The director apparently didn’t realize until the OP blew up his chain of command didn’t work and that the program was not funded adequately. I don’t recall his repeated, loud public pleas to change either of those items, or a threat to resign if these untenable conditions persisted.

Taking on what were in effect two fulltime jobs to show you’re a heckuva guy and can do anything – how’d that come out?

The Sun had a good idea about restoring confidence. Have an outside agency or board investigate, independently, find what went wrong and make recommendations, up to and including, are the Operation Phoenix goals feasible? Can an outside entity, city government, or whomever, effect the kind of lasting social changes this program wanted to accomplish? Commissions are used all the time, and frequently to good effect. Reagan after Iran-Contra, the various Social Security commissions, the 9/11 commission. You have a Crime Prevention Lab at Cal State. You have a Sheriff’s Academy with faculty. Use them. Get experts. Not the well-meaning but clueless amateurs.

It might be Phoenix expensively reinvented the wheel. Don’t we have schools that have after school programs? Don’t we have libraries that have reading programs, who would love to have more teens participating?

Be upfront about the costs. Relentless follow-up. I thought at one time the Mayor could do an FDR, like so. One program doesn’t work, try another. If that one doesn’t work, another.

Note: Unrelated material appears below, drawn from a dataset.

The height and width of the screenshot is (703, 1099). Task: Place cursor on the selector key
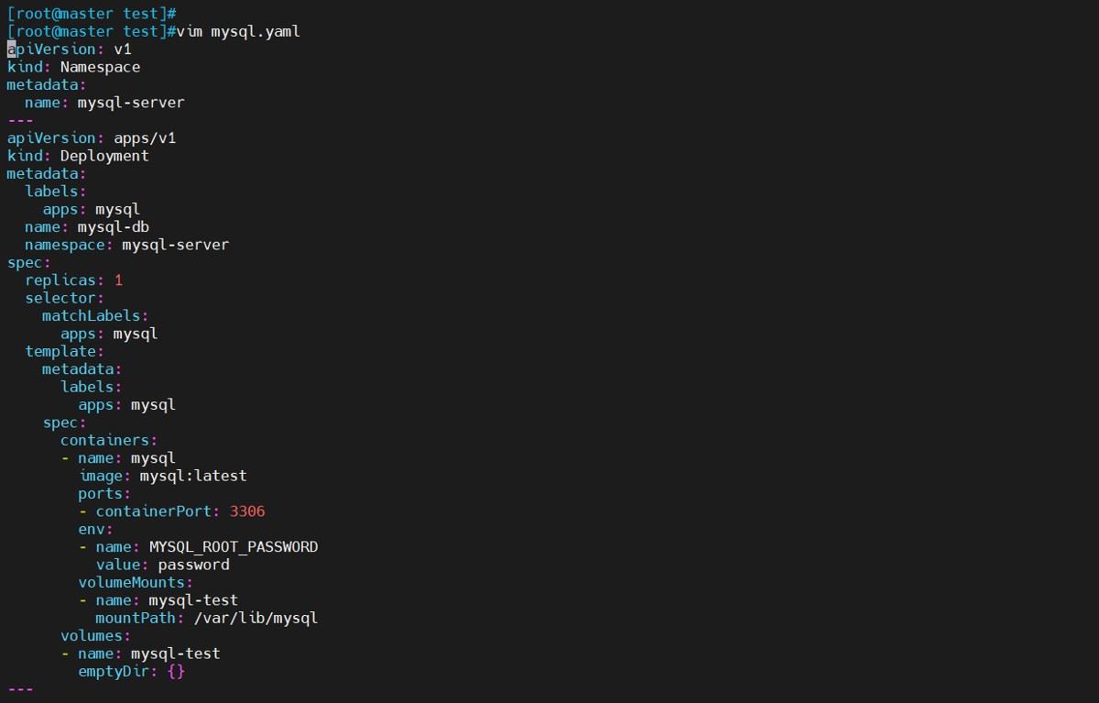[60, 298]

Sometimes people with legal backgrounds think too much that way, the parsing legal way, the “what ifs,” and seeing things in purely legal terms, calibrating responses down to “on the one hand, on the other,” mush. Joe Six-Pack isn't going to read through a finely hone essay on what went wrong. Write and speak simply, understandably, and make it fit on a 3x5 card. I think that was a Ronald Reagan idea.

The Mayor’s the guy. He’s the one who’s going to have to save his signature program while at the same time dealing with a much, much tighter fiscal situation. Start with that commission idea. Take the heat, warts and all. You might find like John Kennedy did after the Bay of Pigs, popularity went up. A president impeached had higher approval ratings at than the current guy does at a similar time in his administration.

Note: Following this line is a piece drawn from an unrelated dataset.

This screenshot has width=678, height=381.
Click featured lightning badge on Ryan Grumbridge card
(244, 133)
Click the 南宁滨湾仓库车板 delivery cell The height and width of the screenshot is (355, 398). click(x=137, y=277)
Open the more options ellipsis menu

It seemed during the previous Mayor’s administration, the city turned a corner. That things really had improved, that there was a more hopeful spirit. Now, there’s that feeling of drift and disarray. You have that almost sick feeling of "Here we go again." The term "San Bernardino" used as a punchline, as in, "You don't want our city to be like ..."

By the way, the local newspaper editor running front page editorials and such, beating the drum for these programs, I thought you want it that bad, you run for office. I don't think at the height of Watergate the Washington Post ran front page editorials. About the only one I can recall doing that was William Loeb of the Manchester Union-Leader in New Hampshire, not really a role model.

As it is, with Mynesha’s Circle and other such advocacy, the Sun has had a role in this situation. (How’s Mynesha’s family doing, by the way? Are they Operation Phoenix participants? Have their conditions improved at all? Working? Off public assistance? Co-habiting still? One would hope they would be object lessons in how a family can turn around. Perhaps the Sun can check up?)

But back to OP. The Sun owes us good reporting on this. Save your advocacy for the editorial pages and keep them off the front pages. Your blogs seem popular. Question every facet of OP, including taking attendance figures and such at face value. I have a feeling some were a tad high, along with what the attendees were actually doing, like playing very, very expensive foosball as memorably shown once on a Sun photo.

Perhaps the OP problems can be turned around. Right now, doesn't look good.